The SingleSpeed space is huge: 35,000 square feet including brewery, restaurant, and patio. Being in food service there is the chance for waste creation. Morgan says the team has worked hard to dial in appropriate portion sizes to reduce waste, but also took the step to make sure that every trash can in the brewery has a connected compost bin and recycling bin.

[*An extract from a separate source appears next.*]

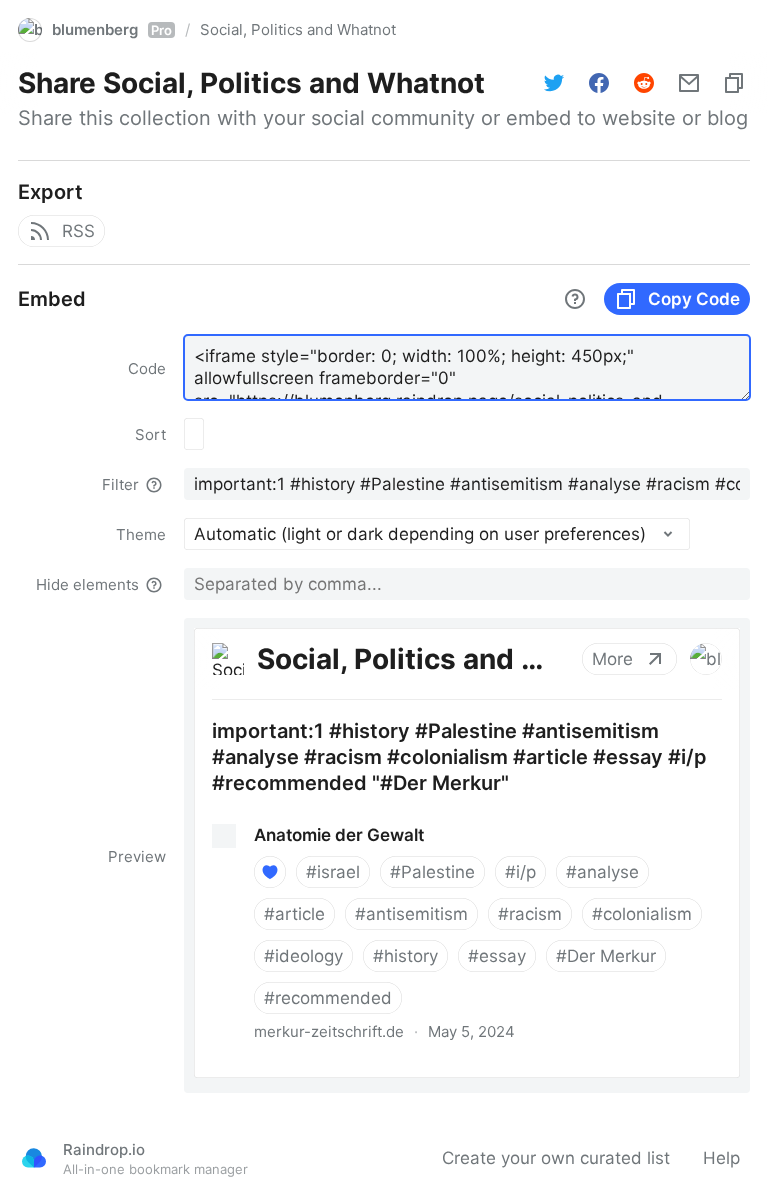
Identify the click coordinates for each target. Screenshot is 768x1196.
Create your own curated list (556, 1158)
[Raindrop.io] (34, 1158)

Proper use is part of onboard training, just like learning to use a point-of-sale system or standard operating practices. Recycling is single stream in the area so staff is well aware of what goes in those bins versus trash. The region does not have a compost program so Morgan says the brewery pays a few thousand dollars a year to a local compost collector, although some of that cost is offset by smaller landfill bins.
Like so many other breweries, spent grain from the brewery goes to local farms, and Morgan says that is concerned about feeding cattle thanks to subsequent methane releases; it is still better than rotting in a landfill. He is continually looking for farms that could use spent grain to grow mushrooms or be used as chicken feed.
“We’re always going to be looking for better ways it can be used,” he says.
Looking around to other industries nearby where there might be synergy takes work but can often yield good results that reduce overall waste. Listening to consumers as well can have an impact.
Recently the brewery began collecting used Pak-Tec holders after reading about how they are sometimes not properly sorted at a recycling plant or discarded. Customers too had been asking about returning empty ones to the brewery.
A collection bin was set up near the entrance and customers returning any of the holders, even those that did not come from the brewery, can get a punch card that when filled is good for a beer at the bar.
It’s had organic growth that has built over the last several weeks, Morgan says, and was helped along by a social media push.
Doing the right thing is not only important to our brand, but also just important,” says Morgan. “Sustainability is important and we’re going to foster the practice of reduce, reuse, and recycle.”